Peggy and David also bought a number of very fine pieces from Stephen J. Jussel, president of Arthur S. Vernay, and Jack Treleaven of Needham’s Antiques. ‘We first met Mr. Jussel through my parents, who had dealt for many years with Vernay, a well-known English firm,’ David explained. ‘Mr. Treleaven at Needham’s also had beautiful pieces of fine quality, both furniture and porcelain, and we bought many wonderful things from him... We feel that we were fortunate in having had as advisors and friends three men of such outstanding quality as Messrs. Turner, Jussel, and Treleaven. The things we bought from them have stood the test of time.’
‘Peggy and David placed their trust in advisors with great scholarship and integrity. But they also made their own studies, devoting time to every object they purchased,’ David Linley points out.
The chairs shown above were purchased by David’s parents for their dining room at 740 Park Avenue. In 1971, when the furnishings from the house were being distributed, Peggy and David asked Stephen Jussel, the son of Stephen J. Jussel, to appraise the items in the apartment before making his recommendations. ‘He pointed out in particular this set of dining-room chairs,’ David remembered, ‘which he thought were quite outstanding.’ Peggy and David were able to acquire the chairs when lots were drawn, and they, too, went on to serve them well in the dining room of their 65th Street home.

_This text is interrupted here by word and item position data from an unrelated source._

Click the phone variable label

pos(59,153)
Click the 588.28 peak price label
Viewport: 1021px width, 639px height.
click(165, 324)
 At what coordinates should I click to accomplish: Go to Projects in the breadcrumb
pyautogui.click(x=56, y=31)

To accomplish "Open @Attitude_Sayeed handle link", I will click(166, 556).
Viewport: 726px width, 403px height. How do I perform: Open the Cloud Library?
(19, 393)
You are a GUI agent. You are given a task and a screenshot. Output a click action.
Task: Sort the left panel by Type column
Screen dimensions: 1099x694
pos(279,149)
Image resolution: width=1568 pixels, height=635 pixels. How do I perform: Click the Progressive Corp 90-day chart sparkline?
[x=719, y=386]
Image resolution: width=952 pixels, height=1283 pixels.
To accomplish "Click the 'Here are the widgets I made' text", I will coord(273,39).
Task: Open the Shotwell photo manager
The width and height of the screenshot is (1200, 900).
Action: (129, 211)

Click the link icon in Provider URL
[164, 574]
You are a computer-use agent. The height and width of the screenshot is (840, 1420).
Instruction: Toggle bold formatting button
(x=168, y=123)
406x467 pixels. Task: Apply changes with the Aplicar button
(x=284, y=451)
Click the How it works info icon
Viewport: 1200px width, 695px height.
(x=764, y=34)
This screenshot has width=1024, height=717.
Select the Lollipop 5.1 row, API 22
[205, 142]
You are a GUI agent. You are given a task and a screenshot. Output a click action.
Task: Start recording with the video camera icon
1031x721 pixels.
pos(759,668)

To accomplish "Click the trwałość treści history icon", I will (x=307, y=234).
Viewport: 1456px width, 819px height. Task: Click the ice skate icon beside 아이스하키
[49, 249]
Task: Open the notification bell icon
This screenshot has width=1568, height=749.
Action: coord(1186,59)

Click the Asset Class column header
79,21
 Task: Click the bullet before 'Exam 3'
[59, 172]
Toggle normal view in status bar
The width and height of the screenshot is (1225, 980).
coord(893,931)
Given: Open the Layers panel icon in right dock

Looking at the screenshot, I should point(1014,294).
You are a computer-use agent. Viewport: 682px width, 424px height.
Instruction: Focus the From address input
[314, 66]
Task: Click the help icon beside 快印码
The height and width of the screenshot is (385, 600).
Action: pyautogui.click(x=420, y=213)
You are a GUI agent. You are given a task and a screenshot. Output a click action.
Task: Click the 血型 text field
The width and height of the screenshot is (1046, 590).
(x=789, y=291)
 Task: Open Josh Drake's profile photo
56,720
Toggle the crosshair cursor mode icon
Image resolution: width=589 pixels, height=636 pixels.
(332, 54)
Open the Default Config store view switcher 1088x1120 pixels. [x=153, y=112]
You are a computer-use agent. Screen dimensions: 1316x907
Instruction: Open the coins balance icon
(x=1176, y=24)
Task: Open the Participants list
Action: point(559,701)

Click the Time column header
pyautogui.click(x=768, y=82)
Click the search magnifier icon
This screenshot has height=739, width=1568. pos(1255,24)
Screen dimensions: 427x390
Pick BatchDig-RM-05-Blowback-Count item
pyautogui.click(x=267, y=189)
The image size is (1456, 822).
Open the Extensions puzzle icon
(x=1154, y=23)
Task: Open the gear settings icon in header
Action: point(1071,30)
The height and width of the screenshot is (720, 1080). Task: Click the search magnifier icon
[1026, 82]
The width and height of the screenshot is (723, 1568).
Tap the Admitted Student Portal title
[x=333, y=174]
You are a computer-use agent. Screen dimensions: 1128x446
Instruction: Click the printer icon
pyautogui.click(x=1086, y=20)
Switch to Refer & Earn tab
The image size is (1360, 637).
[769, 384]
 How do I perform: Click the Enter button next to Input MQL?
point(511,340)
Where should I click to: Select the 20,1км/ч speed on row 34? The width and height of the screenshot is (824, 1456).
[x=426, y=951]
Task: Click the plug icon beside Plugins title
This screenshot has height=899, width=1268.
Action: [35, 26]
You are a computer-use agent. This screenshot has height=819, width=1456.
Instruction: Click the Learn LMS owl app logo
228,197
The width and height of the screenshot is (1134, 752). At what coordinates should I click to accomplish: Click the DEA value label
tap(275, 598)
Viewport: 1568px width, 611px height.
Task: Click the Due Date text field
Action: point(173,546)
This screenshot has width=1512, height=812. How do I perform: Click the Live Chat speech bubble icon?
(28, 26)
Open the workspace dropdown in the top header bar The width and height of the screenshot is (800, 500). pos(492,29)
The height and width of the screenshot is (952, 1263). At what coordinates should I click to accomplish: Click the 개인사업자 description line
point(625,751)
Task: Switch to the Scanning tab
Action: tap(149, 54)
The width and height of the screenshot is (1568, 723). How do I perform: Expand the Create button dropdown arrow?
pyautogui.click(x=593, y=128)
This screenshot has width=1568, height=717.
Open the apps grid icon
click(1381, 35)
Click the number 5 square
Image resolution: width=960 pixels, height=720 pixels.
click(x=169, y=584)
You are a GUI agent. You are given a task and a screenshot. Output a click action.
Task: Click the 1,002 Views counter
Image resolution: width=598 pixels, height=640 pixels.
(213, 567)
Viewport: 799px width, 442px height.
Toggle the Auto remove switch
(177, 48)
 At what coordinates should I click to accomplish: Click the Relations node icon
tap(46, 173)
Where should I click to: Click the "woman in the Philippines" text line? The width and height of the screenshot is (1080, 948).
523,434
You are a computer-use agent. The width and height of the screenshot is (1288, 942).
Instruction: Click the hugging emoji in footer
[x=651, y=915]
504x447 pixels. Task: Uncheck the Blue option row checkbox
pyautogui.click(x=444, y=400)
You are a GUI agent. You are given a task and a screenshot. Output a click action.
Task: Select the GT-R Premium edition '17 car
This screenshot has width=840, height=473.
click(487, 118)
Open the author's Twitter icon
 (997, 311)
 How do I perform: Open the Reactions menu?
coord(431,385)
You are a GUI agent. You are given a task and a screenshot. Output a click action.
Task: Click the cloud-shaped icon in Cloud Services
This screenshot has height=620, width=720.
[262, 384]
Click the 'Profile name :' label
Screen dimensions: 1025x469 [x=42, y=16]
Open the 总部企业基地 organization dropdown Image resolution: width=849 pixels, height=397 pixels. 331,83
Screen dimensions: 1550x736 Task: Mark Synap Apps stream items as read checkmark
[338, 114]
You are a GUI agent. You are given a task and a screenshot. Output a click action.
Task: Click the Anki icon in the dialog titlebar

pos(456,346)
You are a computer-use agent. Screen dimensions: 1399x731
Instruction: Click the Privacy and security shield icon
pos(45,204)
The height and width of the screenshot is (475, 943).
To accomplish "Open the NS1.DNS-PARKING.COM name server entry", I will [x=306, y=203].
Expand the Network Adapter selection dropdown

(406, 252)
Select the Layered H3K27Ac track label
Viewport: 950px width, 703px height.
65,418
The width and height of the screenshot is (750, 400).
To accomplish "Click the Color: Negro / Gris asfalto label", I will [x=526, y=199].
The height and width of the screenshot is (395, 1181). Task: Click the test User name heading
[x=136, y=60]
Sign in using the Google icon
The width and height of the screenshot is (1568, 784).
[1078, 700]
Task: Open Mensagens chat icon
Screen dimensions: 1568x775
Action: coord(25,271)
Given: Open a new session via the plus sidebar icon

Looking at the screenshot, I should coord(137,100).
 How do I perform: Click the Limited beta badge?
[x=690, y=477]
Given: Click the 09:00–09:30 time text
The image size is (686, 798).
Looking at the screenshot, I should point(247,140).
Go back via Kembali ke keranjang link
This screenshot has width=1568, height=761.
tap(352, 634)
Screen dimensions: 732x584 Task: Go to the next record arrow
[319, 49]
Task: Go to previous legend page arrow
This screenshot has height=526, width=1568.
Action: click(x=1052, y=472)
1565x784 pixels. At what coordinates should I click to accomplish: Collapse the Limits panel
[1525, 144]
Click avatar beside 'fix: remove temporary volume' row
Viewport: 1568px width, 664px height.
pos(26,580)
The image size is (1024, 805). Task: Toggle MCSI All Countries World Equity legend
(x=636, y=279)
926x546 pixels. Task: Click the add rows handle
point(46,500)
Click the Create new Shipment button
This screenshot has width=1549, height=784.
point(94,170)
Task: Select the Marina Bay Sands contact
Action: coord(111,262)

In the fields of porcelain and silver, the couple dealt in London with J. Rochelle Thomas, Delomosne and Son, and Walter H. Willson, who specialised in English silver.
Of course, the Rockefellers’ relationship with Britain extended far deeper than an appreciation of the finest examples of English furniture and decorative arts. In 1945, The Rockefeller Foundation established the Atlantic Awards to assist promising British writers who found themselves ‘dislocated and exhausted’ after the war. Through the Royal Society in London, the Foundation also funded a programme of purchasing books and scholarly journals for distribution to war-ravaged libraries.
‘I love the beautiful, intimate countryside,’ David wrote, ‘and the great cathedrals, castles and stately houses of England’
Four years later, the Foundation launched a 12-year programme designed to promote research leading to ‘increased understanding of one culture by members of another’. Universities in Great Britain were among those to receive grants.
David Rockefeller would visit London 37 times during his long and distinguished career with Chase. It was under his guidance in the 1970s that the bank greatly expanded its role in merchant banking in the English capital. In 1979, when Margaret Thatcher paid her first visit to Washington as British Prime Minister, she gave a speech to leading bankers and business people from all over the United States at a dinner that was organised by David.
The deep bond that David had with Britain dated back to his first visit in 1932. ‘I love the beautiful, intimate countryside,’ he wrote, ‘and [exposure to] some of the great cathedrals, castles and stately houses of England.’ It was an experience that left him with ‘a lasting affection for the United Kingdom’, one that undoubtedly drew him back countless times.